All Products
Search
Document Center

E-MapReduce:Balance the load of HiveServer2

Last Updated:Nov 07, 2024

If HiveServer2 is deployed on multiple nodes of an E-MapReduce (EMR) cluster, you can use ZooKeeper or Server Load Balancer (SLB) to balance the load of HiveServer2. This topic describes the methods that you can use to balance the load of HiveServer2. You can select a method based on whether Kerberos authentication is enabled for your EMR cluster.

Prerequisites

A high-availability EMR cluster is created. For more information, see Create a cluster.HA

Limits

This topic applies only to clusters for which High Service Availability is turned on.

Common EMR clusters

This section describes how to balance the load of HiveServer2 for clusters for which Kerberos Authentication is not turned on.

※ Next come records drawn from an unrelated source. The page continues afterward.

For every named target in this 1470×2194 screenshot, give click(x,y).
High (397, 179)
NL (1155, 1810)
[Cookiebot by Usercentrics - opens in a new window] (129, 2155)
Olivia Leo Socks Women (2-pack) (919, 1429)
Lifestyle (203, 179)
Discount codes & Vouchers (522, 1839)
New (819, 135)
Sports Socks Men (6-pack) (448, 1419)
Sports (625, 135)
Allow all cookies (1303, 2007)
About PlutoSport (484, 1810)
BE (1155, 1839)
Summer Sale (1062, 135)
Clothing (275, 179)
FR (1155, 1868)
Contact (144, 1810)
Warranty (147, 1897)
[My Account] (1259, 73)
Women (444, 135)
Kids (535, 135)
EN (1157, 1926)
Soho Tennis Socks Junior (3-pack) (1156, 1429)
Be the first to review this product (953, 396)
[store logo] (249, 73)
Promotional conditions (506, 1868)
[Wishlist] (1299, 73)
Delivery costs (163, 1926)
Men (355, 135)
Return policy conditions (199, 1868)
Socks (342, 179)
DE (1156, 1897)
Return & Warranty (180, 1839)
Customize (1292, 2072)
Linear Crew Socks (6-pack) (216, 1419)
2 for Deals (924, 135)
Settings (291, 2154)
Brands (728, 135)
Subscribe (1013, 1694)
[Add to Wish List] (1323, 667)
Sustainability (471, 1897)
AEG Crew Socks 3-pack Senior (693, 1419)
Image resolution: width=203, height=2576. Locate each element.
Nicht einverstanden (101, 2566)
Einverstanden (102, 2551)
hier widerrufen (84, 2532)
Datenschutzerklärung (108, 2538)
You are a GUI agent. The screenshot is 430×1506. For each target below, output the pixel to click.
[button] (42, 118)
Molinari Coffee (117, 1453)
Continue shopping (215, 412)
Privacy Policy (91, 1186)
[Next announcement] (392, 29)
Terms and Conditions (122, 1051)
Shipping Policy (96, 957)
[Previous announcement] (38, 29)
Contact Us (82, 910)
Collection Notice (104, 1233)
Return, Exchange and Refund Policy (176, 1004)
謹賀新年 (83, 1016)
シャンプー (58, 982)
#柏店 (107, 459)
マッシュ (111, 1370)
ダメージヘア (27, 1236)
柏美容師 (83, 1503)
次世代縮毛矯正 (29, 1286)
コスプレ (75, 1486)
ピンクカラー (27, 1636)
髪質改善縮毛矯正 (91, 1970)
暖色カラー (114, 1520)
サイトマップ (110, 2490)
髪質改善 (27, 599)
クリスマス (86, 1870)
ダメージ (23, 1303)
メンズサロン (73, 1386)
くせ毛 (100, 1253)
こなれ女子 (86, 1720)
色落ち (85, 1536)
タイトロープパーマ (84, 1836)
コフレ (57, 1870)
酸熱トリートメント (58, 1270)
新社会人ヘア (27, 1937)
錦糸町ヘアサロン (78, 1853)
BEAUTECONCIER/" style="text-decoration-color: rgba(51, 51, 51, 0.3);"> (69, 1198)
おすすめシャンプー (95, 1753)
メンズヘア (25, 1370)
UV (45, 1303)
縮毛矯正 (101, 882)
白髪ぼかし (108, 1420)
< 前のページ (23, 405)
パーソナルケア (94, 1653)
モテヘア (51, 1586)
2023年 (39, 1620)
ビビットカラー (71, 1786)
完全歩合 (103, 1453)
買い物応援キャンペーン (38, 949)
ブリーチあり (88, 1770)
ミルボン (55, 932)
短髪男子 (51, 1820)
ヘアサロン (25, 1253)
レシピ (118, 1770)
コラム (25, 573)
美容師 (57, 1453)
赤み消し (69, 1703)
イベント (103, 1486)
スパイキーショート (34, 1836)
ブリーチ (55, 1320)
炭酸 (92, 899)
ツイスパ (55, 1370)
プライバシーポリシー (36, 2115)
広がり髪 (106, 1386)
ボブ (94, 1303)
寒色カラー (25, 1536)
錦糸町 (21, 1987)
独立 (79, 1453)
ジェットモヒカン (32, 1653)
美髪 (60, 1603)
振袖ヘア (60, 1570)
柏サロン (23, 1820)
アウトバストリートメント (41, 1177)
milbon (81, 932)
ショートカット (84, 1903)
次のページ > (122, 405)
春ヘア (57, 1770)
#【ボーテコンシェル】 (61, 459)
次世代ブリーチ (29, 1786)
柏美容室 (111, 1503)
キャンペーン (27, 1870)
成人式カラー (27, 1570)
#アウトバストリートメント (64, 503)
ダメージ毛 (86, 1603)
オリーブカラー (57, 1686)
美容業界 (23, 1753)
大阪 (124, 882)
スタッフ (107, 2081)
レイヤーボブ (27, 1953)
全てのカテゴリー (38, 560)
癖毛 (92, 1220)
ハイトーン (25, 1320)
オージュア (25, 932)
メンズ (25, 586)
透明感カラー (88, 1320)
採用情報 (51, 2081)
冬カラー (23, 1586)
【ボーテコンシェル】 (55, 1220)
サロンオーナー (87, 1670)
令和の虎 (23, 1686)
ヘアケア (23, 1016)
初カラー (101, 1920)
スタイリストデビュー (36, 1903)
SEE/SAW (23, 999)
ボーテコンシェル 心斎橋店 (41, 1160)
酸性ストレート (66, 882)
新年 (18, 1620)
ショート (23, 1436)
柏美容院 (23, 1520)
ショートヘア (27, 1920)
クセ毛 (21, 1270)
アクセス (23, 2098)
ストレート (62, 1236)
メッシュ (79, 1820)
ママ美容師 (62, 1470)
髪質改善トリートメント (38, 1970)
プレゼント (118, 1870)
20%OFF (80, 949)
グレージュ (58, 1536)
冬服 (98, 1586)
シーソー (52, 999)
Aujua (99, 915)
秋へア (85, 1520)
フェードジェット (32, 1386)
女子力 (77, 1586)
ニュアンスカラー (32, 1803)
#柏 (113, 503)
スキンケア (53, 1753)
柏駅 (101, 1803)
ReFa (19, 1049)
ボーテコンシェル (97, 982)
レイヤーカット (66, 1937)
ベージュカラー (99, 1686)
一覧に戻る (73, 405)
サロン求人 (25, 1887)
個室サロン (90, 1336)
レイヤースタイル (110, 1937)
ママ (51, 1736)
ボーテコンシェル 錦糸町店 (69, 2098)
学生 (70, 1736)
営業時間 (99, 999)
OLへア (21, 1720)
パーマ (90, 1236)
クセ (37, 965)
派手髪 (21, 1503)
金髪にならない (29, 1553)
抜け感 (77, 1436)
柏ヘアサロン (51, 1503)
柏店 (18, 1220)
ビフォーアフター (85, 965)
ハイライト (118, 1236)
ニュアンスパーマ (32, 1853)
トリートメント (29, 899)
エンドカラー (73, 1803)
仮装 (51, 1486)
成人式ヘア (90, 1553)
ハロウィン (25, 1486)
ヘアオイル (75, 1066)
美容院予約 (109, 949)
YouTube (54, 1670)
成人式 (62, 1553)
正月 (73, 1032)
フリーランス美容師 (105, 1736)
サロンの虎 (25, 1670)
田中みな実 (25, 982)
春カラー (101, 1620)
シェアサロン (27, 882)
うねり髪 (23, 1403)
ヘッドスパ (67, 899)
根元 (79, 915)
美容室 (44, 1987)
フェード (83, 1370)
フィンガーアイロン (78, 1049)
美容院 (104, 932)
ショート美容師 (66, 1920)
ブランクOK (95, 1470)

Use ZooKeeper to balance the load of HiveServer2

By default, ZooKeeper is installed in high-availability clusters. To implement load balancing on HiveServer2 by using ZooKeeper, perform the following steps:

  1. Log on to your cluster in SSH mode. For more information, see Log on to a cluster.

  2. Run the following command to enable ZooKeeper to select and connect to a node on which HiveServer2 is deployed:

    beeline -u 'jdbc:hive2://master-1-1:2181,master-1-2:2181,master-1-3:2181/;serviceDiscoveryMode=zooKeeper;zooKeeperNamespace=hiveserver2'
    Note

    In the preceding command, master-1-1:2181,master-1-2:2181,master-1-3:2181 is the addresses of ZooKeeper.

    To connect Hue to HiveServer2 based on this load balancing method, add the following parameters on the hue tab of the Hue service page in the EMR console.

    Parameter

    Description

    zookeeper.clusters.default.hostports

    The addresses of ZooKeeper. Configure this parameter based on your business requirements. In this example, master-1-1:2181,master-1-2:2181,master-1-3:2181 is used.

    beeswax.hive_discovery_hs2

    Set this parameter to true.

    beeswax.hive_discovery_hiveserver2_znode

    Set this parameter to /hiveserver2.

Use SLB to balance the load of HiveServer2

  1. Create an SLB instance. For more information, see Create and manage a CLB instance.

  2. Add the Elastic Compute Service (ECS) instances on which HiveServer2 is deployed to the default server group and configure the weights of the ECS instances based on your business requirements.

    For more information, see Add and manage backend servers in the default server group.image

  3. Set the Select Listener Protocol parameter to TCP and configure the Listening Port parameter based on your business requirements. Set the Backend Protocol/Port parameter to TCP:10000.

    Configure the Scheduling Algorithm parameter based on your business requirements. For more information, see Add a TCP listener.

  4. Access HiveServer2.

    1. Log on to your cluster in SSH mode. For more information, see Log on to a cluster.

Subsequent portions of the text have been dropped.